IO Modules

For reading and writing data from / to files.

read_ascii(open_file, length_bytes=1)

Read an ASCII string of defined length from an open binary file.

Parameters:

Name Type Description Default
open_file BinaryIO

An open binary file object.

required
length_bytes int

Length of the ASCII string in bytes that should be read. Default: 1 byte (1 character).

1

Returns:

Type Description
str

ASCII text decoded from file.

Source code in AFMReader/io.py
def read_ascii(open_file: BinaryIO, length_bytes: int = 1) -> str:
    """
    Read an ASCII string of defined length from an open binary file.

    Parameters
    ----------
    open_file : BinaryIO
        An open binary file object.
    length_bytes : int
        Length of the ASCII string in bytes that should be read. Default: 1 byte (1 character).

    Returns
    -------
    str
        ASCII text decoded from file.
    """
    return open_file.read(length_bytes).decode("ascii")

read_bool(open_file)

Read a boolean from an open binary file.

Parameters:

Name Type Description Default
open_file BinaryIO

An open binary file object.

required

Returns:

Type Description
bool

Boolean decoded value.

Source code in AFMReader/io.py
def read_bool(open_file: BinaryIO) -> bool:
    """
    Read a boolean from an open binary file.

    Parameters
    ----------
    open_file : BinaryIO
        An open binary file object.

    Returns
    -------
    bool
        Boolean decoded value.
    """
    return bool(int.from_bytes(open_file.read(1), byteorder="little"))

read_char(open_file)

Read a character from an open binary file.

Parameters:

Name Type Description Default
open_file BinaryIO

An open file object.

required

Returns:

Type Description
str

A string type cast from the decoded character.

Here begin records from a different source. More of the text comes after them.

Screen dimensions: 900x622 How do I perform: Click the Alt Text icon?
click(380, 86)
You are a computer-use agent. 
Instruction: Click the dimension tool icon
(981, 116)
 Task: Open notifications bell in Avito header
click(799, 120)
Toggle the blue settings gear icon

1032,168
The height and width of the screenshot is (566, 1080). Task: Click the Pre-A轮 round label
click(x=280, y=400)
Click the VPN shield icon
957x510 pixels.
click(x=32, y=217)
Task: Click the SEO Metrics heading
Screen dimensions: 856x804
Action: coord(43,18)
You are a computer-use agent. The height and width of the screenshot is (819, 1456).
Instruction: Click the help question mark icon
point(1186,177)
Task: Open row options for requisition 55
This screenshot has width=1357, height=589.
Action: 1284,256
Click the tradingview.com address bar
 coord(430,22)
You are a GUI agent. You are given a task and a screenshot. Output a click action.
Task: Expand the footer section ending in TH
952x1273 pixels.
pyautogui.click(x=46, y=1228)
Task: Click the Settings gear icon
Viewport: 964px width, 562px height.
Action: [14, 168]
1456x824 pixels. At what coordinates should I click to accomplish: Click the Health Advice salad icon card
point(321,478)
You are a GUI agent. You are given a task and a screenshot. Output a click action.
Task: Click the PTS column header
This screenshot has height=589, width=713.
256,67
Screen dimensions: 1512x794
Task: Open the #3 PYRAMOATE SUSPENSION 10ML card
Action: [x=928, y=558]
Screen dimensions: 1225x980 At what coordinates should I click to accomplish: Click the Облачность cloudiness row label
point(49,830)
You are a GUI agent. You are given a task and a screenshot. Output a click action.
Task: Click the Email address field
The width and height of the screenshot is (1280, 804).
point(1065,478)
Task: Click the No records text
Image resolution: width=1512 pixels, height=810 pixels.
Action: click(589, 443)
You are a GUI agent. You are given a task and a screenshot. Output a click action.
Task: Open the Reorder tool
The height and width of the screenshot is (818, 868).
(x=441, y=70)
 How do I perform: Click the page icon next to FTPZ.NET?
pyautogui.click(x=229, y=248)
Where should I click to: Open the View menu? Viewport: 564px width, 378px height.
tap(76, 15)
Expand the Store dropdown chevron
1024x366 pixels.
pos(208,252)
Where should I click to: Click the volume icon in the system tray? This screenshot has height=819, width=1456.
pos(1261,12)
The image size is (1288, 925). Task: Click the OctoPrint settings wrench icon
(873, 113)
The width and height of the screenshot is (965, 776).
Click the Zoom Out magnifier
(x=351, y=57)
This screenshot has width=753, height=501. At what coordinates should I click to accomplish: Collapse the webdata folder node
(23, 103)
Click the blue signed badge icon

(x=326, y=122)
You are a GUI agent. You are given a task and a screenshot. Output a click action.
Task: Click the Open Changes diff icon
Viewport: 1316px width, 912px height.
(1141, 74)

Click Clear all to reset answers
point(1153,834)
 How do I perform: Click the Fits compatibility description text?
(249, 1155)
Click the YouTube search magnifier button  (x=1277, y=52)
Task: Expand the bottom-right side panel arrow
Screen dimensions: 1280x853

Source code in AFMReader/io.py
def read_char(open_file: BinaryIO) -> str:
    """
    Read a character from an open binary file.

    Parameters
    ----------
    open_file : BinaryIO
        An open file object.

    Returns
    -------
    str
        A string type cast from the decoded character.
    """
    return open_file.read(1).decode("ascii")

read_double(open_file)

Read an 8 byte double from an open binary file.

Parameters:

Name Type Description Default
open_file BinaryIO

An open binary file object.

required

Returns:

Type Description
float

Float decoded from the double value.

Source code in AFMReader/io.py
def read_double(open_file: BinaryIO) -> float:
    """
    Read an 8 byte double from an open binary file.

    Parameters
    ----------
    open_file : BinaryIO
        An open binary file object.

    Returns
    -------
    float
        Float decoded from the double value.
    """
    return struct.unpack("d", open_file.read(8))[0]

read_float(open_file)

Read a float from an open binary file.

Parameters:

Name Type Description Default
open_file BinaryIO

An open binary file object.

required

Returns:

Type Description
float

Float decoded value.

Source code in AFMReader/io.py
def read_float(open_file: BinaryIO) -> float:
    """
    Read a float from an open binary file.

    Parameters
    ----------
    open_file : BinaryIO
        An open binary file object.

    Returns
    -------
    float
        Float decoded value.
    """
    return struct.unpack("f", open_file.read(4))[0]

read_hex_u32(open_file)

Read a hex encoded unsigned 32 bit integer value from an open binary file.

Parameters:

Name Type Description Default
open_file BinaryIO

An open binary file object.

required

Returns:

Type Description
str

String representing a hexadecimal encoded integer value.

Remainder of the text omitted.